→ **Exercise aim**
Your answer must consist solely of the line containing "Menu (331, 35)" and each line after it through the end of the data, copied exactly.
::::
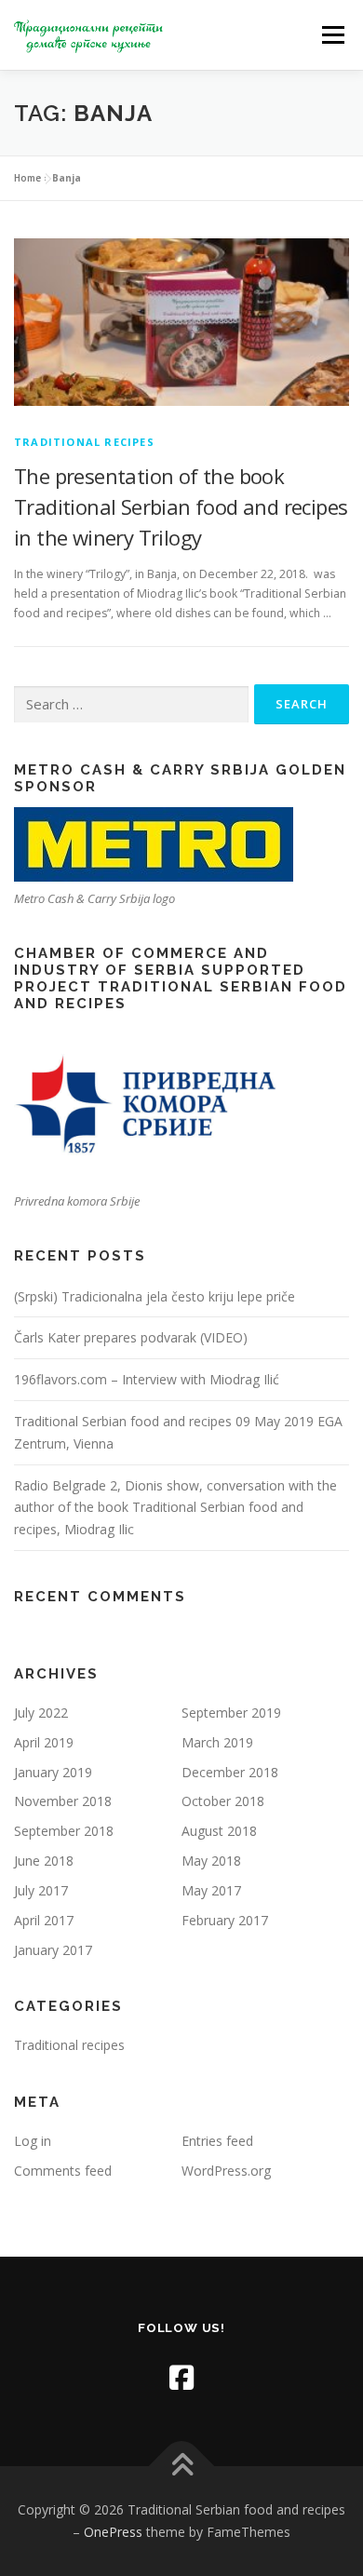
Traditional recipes (84, 442)
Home (27, 177)
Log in (32, 2141)
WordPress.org (226, 2170)
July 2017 (41, 1890)
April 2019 (44, 1742)
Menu (331, 35)
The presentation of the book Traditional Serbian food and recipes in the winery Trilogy (180, 506)
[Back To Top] (182, 2467)
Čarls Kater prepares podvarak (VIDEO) (131, 1337)
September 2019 (231, 1712)
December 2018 (230, 1772)
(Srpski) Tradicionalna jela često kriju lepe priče (154, 1296)
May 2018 (211, 1860)
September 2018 (64, 1831)
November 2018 (63, 1801)
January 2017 (53, 1950)
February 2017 (225, 1920)
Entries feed (217, 2141)
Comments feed (63, 2170)
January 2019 (53, 1772)
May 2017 (211, 1890)
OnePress (113, 2532)
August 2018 (219, 1831)
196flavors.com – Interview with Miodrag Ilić (146, 1379)
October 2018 (223, 1801)
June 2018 (44, 1860)
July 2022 (41, 1712)
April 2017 (44, 1920)
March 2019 (217, 1742)
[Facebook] (181, 2377)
::::
→ **Exercise output**
Menu (331, 35)
The presentation of the book Traditional Serbian food and recipes in the winery Trilogy (180, 506)
[Back To Top] (182, 2467)
Čarls Kater prepares podvarak (VIDEO) (131, 1337)
September 2019 (231, 1712)
December 2018 (230, 1772)
(Srpski) Tradicionalna jela često kriju lepe priče (154, 1296)
May 2018 (211, 1860)
September 2018 (64, 1831)
November 2018 (63, 1801)
January 2017 (53, 1950)
February 2017 (225, 1920)
Entries feed (217, 2141)
Comments feed (63, 2170)
January 2019 (53, 1772)
May 2017 (211, 1890)
OnePress (113, 2532)
August 2018 (219, 1831)
196flavors.com – Interview with Miodrag Ilić (146, 1379)
October 2018 (223, 1801)
June 2018 (44, 1860)
July 2022 (41, 1712)
April 2017 (44, 1920)
March 2019 (217, 1742)
[Facebook] (181, 2377)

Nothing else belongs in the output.